House purchasing however is extremely related to two factors, the cost of buying a house compared to Household income - ie mortgage rates, (not capital cost which is almost ignored) and the level of speculation, which is stronger in Auckland as we all suspected. It is more expensive to own a home than rent.

The following chart shows in dotted lines the cost of ownership as a proportion of Household income, including interest, rates, insurance and maintenance for Auckland in Blue and Wellington in green. The solid lines show the geometric mean rents as a proportion of HH income. This means you can legitimately compare the two lines of each colour, and it is clear that it costs less to rent than own, about 20% of household income. However owners also reap the rewards of capital gain if there is any.

Periods of Speculation show through as surges in ownership costs, up to 2007 it was interest rate driven and more recently FOMO driven. Currently, rather than a lot of the odd comments in the press, the reality is that speculation is downing ownership costs are down. Rental supply exceeds demand in Auckland with demand exceeding supply in Wellington (for now up to January, February looks like a change is happening)

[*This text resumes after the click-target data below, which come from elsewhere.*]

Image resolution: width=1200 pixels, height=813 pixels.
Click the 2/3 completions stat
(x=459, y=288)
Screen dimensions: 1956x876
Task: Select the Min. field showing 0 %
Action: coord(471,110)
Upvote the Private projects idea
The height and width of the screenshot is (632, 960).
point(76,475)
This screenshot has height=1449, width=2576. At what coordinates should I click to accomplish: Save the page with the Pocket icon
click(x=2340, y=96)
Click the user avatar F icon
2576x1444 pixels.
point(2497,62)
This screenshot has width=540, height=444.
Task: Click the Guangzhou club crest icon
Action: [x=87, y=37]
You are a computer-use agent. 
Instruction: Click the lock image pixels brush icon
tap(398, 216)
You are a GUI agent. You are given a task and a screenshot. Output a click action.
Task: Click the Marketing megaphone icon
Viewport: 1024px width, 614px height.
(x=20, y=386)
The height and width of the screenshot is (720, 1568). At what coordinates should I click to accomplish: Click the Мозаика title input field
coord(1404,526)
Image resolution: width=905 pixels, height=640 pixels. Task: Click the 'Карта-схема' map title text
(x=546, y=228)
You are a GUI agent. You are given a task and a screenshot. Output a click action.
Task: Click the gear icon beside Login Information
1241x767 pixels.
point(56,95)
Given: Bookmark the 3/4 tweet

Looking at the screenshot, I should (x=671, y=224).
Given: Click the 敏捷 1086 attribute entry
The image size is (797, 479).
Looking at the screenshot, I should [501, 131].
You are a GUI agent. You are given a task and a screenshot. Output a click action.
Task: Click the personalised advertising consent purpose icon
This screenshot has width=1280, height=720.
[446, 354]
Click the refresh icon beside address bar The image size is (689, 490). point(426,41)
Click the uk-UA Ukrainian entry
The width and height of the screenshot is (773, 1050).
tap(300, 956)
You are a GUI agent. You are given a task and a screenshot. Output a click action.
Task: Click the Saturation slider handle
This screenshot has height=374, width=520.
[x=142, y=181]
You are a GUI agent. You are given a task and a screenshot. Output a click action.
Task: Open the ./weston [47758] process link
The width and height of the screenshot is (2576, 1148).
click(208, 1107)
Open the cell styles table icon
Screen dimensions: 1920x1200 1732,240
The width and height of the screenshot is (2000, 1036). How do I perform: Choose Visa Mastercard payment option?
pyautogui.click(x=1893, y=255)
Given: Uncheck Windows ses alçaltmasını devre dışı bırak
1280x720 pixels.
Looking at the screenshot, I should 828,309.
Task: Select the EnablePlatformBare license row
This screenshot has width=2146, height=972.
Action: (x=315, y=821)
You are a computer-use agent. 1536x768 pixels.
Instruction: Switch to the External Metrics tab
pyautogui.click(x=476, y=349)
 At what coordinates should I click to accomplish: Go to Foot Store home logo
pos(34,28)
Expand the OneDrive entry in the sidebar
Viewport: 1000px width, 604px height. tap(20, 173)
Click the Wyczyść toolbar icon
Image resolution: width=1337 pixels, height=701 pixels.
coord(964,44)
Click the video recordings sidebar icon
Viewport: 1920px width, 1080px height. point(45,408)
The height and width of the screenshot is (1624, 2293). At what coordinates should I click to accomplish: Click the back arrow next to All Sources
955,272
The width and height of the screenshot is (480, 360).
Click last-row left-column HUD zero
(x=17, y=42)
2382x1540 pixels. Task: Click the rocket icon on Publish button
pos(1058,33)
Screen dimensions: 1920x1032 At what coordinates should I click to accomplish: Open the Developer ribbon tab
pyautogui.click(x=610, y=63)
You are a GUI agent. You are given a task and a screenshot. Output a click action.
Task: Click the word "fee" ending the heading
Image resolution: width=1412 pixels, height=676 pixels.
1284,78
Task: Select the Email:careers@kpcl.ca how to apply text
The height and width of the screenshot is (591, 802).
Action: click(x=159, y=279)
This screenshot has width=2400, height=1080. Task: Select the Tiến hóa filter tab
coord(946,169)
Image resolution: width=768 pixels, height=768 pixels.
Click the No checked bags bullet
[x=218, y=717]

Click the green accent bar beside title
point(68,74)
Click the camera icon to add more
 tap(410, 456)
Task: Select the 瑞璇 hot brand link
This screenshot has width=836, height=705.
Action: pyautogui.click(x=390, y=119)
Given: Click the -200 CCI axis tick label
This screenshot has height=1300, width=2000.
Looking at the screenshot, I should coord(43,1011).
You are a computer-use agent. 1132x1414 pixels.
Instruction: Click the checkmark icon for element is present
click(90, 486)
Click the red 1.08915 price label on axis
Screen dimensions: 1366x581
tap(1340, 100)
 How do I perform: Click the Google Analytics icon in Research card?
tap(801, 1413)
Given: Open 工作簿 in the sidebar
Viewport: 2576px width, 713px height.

Auckland has experienced three periods of speculation in my data; 1995-98, 2004-08 and 2014-18, while Wellington has only had the 2004-08 period as a strong speculative period. However, most of the price increases we have ever seen are simply interest rate driven, and that increase is not delivered through to rents, until demand or supply shifts.


Data Sources

The chart is a combination of data from these locations:

  1. CV, from Landlords.co.nz - https://www.landlords.co.nz/housing-statistics/
  2. Geometric Mean Rent from MBIE new bonds - ie its only the latest rental agreements https://www.mbie.govt.nz/building-and-energy/tenancy-and-housing/rental-bond-data/
  3. Household Income from Stats - http://nzdotstat.stats.govt.nz/WBOS/Index.aspx?DataSetCode=TABLECODE7480, I use all income from all sources - before tax, whereas some use wage and some use disposable income which I presume is after tax
  4. Interest rates are the 1yr standard new residential rates https://www.rbnz.govt.nz/statistics/b20-new-customer-average-rate
  5. For expenses I use a series from my own experience of owning many properties over 20 years - that results in three recent numbers - Maintenance $4,500pa, Rates $2,300pa and Insurance about $1,000pa, with reductions in the past as you would expect, noting that maintenance and insurance have recently increased a lot more than inflation

This is a repeat analysis from 2016, but with slightly different raw data, the RBNZ updated its interest statistics limiting me to fix a term that is popular, I chose 1yr, which may or may not be perfect, but is what it is.

Housing Crisis

The problem of the "housing crisis" is in the wider community due to low wages for single income families making it difficult to meet the rents that higher income families are prepared to pay (or groups of people). Many cannot afford private rentals so need subsidies, that is a wage problem not a housing problem. Addressing the issue through rental subsidies is likely to increase rents by increasing demand, it may be better to focus on increasing wages.